Giraldez agreed but cautioned that there is still a lot of work to be done. “We are now seeing that many of these non-coding RNAs are translated and possibly code for a protein. It raises many questions. What is the function of each of these coding sequences? Is it regulatory? Is it coding a protein? Is it irrelevant? We don’t know yet.” But until researchers systematically remove these so-called non-coding RNAs to test their influence on the course of development, we won’t be any closer to understanding their role in embryogenesis.
“We have read the book of the genome. But we still need to identify many of the words in that book,” said Giraldez. “These studies allow us to start assigning meaning to different genes. It’s not a complete picture, of course. But it allows us to start classifying and identifying some of those words. It gives us hints to the meaning of those words. And one day, understanding those meanings will help us better understand embryo development.”
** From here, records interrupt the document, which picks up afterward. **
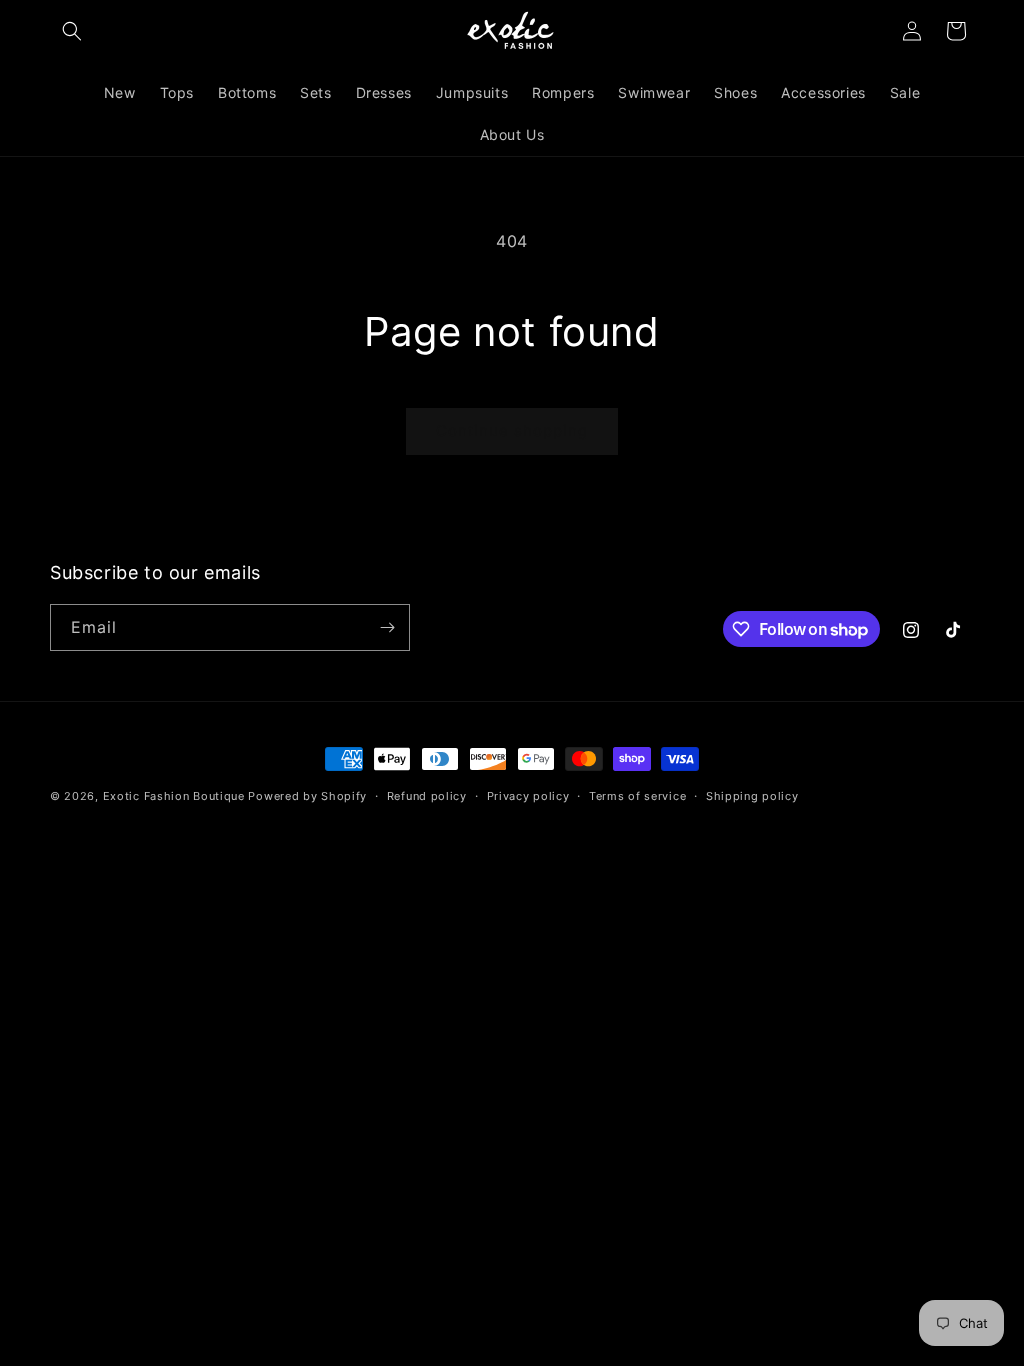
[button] (72, 31)
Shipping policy (752, 796)
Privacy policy (528, 796)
1. Bazzini AA, Johnstone TG, Christiano R, Mackowiak SD, Obermayer B, Fleming ES, Vejnar CE, Lee MT, Rajewsky N, Walther TC, Giraldez AJ. Identification of small ORFs in vertebrates using ribosome footprinting and evolutionary conservation. EMBO J. 2014 May 2;33(9):981-93.
2. Ladoukakis E, Pereira V, Magny EG, Eyre-Walker A, Couso JP. Hundreds of putatively functional small open reading frames in Drosophila. Genome Biol. 2011 Nov 25;12(11):R118.
3. Pauli A, Norris ML, Valen E, Chew GL, Gagnon JA, Zimmerman S, Mitchell A, Ma J, Dubrulle J, Reyon D, Tsai SQ, Joung JK, Saghatelian A, Schier AF. Toddler: an embryonic signal that promotes cell movement via Apelin receptors. Science. 2014 Feb 14;343(6172):1248636.